どこにでもいる普通の生徒。ういに対する坂田の印象はそんなものだった。そしてとある日を境に一週間学校に来なくなったと思ったら、次の週からはまた顔を出し始めた。
 前より周りとの交流は減っている気もしたが、授業態度は変わらず真面目だし、小テストなどの成績が下がっている訳でもない。家庭環境の変化か何かなのだろうか。とりあえず見守っていよう。坂田はそう考えていた。


「え? 上杉預かってる!?」

 居酒屋に響いた坂田の声に高杉は「声がでけぇ」と一言。少し辺りを見回した坂田は「ごめん」と言った。

「でもまた何で」
「上杉の親に頼まれたんだよ。高校で働いてる俺に任せたいって」
「それで女子高生と同棲」
「言い方やめろ」

 手にしていたビールを一口飲んで、ため息をつく高杉。

「でも、何で俺に教えてくれたの?」
「何かあった時ちょっとでも情報共有しといた方がいいんじゃないかと思ってな」
「まぁ、確かに。
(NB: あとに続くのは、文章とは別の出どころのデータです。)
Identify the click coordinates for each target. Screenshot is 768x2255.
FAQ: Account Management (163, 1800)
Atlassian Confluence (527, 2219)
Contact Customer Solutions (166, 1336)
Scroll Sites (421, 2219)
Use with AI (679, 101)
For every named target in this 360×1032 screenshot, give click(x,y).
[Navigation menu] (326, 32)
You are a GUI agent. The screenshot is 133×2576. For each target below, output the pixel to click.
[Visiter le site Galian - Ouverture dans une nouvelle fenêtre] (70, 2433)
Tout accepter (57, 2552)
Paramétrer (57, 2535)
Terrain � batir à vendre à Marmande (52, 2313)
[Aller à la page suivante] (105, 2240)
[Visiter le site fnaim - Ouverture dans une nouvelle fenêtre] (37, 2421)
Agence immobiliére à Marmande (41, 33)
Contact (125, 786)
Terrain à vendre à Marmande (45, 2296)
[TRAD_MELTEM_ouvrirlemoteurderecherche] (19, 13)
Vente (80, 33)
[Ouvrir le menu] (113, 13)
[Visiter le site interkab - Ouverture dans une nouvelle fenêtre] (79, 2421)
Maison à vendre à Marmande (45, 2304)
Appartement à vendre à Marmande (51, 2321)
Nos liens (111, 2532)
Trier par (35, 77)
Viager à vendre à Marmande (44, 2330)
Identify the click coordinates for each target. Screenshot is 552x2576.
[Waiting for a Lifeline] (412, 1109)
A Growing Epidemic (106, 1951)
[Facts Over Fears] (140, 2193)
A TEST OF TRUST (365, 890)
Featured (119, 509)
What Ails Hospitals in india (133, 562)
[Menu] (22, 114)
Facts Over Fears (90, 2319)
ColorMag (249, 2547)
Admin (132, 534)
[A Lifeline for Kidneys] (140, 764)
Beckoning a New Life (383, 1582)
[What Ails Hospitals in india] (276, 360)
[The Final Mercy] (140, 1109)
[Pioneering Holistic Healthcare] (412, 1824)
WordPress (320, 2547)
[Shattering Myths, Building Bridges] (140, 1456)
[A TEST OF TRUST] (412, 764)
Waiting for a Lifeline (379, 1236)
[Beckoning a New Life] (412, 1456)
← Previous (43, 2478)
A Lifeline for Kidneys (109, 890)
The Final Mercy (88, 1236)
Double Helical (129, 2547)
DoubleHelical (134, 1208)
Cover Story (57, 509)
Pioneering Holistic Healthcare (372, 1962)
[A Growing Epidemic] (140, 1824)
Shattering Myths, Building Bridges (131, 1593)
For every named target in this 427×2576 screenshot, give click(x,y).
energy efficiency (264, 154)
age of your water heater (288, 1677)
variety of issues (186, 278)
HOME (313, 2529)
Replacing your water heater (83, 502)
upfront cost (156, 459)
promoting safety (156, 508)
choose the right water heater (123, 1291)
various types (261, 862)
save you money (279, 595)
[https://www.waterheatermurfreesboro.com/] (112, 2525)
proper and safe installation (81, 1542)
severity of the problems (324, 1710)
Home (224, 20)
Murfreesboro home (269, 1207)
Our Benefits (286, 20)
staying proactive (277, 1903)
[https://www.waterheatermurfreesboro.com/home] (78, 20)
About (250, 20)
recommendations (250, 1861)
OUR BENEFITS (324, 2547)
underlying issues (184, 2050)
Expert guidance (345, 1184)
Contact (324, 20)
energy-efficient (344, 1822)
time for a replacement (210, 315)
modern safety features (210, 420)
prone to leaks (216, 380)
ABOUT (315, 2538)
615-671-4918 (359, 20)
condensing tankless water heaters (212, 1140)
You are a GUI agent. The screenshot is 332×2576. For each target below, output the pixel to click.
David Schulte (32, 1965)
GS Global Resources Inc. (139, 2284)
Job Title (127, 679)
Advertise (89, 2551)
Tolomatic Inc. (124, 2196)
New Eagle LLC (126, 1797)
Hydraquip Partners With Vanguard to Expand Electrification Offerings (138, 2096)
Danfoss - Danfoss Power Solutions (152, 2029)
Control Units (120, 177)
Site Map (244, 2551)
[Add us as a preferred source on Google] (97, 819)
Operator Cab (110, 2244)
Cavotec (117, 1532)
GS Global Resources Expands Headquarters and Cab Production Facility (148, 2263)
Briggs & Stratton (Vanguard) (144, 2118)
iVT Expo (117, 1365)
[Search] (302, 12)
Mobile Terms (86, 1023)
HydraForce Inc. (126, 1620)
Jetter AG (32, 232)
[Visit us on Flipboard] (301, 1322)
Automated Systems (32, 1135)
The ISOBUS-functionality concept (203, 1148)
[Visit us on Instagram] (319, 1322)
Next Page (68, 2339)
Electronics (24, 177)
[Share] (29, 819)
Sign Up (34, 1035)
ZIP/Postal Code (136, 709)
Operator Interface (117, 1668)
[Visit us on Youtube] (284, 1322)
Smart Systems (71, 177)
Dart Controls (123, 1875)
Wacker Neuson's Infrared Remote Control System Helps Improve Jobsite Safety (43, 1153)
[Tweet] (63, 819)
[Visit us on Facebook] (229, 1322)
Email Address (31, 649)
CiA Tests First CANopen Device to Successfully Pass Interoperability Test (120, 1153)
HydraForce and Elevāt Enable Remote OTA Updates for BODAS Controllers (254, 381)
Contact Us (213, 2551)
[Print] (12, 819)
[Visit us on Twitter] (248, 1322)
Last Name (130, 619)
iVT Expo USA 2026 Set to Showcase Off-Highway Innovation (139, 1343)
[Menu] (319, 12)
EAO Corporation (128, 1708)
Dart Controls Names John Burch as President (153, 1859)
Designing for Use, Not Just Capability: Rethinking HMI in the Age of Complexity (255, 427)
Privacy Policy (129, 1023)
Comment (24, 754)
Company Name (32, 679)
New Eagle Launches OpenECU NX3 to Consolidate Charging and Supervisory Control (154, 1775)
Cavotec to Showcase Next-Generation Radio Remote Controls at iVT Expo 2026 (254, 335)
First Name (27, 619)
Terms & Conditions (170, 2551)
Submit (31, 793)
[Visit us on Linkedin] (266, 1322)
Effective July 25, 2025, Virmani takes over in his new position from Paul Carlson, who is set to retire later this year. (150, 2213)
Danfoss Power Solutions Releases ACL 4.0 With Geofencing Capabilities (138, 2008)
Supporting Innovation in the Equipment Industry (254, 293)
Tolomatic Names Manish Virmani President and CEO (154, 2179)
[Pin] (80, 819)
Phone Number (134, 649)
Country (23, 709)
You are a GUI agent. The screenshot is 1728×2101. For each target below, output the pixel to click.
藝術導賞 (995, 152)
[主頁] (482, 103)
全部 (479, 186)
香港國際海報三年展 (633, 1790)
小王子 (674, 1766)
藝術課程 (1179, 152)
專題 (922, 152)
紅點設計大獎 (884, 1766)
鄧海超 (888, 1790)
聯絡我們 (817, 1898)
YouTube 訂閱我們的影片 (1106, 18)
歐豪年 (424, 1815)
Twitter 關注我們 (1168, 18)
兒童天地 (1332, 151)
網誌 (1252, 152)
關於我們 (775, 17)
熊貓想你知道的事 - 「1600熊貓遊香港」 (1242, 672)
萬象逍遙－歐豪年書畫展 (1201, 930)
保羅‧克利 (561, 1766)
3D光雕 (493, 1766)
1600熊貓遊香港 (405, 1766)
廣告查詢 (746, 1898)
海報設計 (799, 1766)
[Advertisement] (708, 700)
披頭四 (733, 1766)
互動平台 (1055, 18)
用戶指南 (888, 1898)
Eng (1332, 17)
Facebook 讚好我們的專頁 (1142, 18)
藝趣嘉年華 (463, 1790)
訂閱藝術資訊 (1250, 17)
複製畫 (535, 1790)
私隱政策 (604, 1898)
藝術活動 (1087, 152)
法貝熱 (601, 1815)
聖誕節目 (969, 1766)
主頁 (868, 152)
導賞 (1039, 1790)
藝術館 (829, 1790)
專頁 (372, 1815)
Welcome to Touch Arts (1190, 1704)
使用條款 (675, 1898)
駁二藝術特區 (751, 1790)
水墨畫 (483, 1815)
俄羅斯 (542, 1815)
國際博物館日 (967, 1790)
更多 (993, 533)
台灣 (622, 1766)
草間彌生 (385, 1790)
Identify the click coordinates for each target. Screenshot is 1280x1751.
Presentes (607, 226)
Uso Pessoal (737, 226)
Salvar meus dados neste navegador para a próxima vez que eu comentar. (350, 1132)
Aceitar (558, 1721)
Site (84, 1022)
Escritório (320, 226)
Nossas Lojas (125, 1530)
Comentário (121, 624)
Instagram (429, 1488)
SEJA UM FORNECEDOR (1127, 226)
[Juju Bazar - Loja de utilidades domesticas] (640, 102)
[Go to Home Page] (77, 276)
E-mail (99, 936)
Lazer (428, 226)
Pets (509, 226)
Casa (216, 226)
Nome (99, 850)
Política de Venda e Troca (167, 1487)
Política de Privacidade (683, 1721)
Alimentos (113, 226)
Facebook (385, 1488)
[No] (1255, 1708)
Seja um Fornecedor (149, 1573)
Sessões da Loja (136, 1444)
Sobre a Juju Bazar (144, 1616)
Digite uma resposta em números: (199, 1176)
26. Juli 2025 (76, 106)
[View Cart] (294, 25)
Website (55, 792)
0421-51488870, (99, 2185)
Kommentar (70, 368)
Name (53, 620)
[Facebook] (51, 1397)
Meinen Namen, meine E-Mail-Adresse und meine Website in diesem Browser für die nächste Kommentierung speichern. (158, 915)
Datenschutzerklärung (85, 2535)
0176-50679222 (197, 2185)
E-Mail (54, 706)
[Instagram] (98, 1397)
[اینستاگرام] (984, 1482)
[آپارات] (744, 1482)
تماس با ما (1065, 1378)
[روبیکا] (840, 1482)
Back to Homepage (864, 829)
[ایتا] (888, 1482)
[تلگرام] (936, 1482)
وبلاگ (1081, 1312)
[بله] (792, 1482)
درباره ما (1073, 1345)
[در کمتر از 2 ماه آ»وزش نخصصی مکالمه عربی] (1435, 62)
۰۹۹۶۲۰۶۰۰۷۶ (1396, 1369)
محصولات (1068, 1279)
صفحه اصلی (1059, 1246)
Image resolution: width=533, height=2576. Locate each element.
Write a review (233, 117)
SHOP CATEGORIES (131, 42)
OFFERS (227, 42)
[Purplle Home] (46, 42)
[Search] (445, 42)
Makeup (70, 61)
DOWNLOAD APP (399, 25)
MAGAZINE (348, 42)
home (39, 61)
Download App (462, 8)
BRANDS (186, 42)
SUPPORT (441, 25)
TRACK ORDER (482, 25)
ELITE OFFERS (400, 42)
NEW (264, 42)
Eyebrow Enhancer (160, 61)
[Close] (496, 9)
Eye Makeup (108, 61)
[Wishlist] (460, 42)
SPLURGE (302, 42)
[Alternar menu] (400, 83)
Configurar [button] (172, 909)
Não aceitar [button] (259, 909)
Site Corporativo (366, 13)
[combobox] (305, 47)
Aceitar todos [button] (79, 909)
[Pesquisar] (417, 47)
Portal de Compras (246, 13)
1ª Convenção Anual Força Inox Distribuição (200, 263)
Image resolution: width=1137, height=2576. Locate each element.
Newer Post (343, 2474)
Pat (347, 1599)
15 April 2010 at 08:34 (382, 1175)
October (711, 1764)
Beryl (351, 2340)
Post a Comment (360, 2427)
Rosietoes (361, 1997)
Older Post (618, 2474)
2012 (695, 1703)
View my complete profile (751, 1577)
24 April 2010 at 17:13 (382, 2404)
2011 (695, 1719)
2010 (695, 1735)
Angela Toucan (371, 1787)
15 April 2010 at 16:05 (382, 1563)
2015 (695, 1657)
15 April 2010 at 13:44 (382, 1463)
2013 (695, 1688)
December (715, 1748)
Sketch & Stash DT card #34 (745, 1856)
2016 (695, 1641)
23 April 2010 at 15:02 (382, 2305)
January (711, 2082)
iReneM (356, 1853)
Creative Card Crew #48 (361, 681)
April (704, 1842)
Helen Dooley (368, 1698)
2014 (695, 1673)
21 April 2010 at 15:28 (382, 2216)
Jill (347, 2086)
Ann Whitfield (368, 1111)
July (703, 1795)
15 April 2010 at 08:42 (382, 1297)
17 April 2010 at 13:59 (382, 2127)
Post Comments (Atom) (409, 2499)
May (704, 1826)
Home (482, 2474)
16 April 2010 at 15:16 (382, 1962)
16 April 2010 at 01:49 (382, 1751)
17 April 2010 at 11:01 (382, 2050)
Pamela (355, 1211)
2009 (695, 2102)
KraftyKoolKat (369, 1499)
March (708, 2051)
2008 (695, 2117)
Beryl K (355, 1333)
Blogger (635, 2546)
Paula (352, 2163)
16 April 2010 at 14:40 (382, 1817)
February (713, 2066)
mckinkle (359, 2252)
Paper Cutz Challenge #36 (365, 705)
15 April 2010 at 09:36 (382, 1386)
上杉って実際そんなにひどいの?」
「ちょっと怠くて保健室に来るような生徒とそう変わんねぇかな。けど、わざわざ人に子ども預けてんだぞ。何かあるだろ」
「言われてみれば少し大袈裟だな」
「だろ」

 テーブル上の空の皿にビールジョッキ。高杉が伝票に手を伸ばせば、坂田は「もう帰んの?」と不思議そうに高杉に聞いた。

「一応子ども預かってるしな。銀時はまだ飲んでくのか?」
「いや、俺も帰るわ。いくら?」

 こうして二人の飲み会はお開きとなった。